▶ **Task statement**: Among the entries below, which lines include the string "computer"? Show each one.

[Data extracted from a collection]
Start of Block
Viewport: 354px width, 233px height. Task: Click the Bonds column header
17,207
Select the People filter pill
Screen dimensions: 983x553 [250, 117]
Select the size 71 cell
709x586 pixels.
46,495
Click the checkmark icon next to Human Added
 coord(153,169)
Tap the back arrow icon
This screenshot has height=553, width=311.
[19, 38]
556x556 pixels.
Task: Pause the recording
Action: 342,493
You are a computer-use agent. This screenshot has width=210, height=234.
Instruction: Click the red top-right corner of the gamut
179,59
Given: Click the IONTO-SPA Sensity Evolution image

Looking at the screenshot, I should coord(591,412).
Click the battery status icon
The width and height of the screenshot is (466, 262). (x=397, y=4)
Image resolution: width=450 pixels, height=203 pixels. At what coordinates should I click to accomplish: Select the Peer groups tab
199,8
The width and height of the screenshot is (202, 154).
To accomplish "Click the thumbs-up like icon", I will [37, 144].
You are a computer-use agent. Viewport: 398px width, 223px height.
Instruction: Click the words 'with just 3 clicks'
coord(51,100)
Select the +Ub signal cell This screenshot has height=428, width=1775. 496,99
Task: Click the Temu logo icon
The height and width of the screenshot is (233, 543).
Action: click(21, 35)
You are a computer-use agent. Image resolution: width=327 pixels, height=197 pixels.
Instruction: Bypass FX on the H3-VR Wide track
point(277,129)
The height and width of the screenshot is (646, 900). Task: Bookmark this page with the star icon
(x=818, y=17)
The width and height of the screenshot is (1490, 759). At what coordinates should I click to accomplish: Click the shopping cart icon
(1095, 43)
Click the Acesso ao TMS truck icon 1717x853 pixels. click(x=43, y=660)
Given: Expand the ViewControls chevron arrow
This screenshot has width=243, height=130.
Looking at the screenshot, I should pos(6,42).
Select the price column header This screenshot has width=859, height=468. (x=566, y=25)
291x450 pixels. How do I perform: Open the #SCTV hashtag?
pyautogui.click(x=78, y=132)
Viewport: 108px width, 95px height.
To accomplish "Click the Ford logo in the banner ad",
End of Block
▶ **Your response**:
You are a computer-use agent. This screenshot has width=210, height=234.
You are a computer-use agent. Viewport: 398px width, 223px height.
You are a computer-use agent. Image resolution: width=327 pixels, height=197 pixels.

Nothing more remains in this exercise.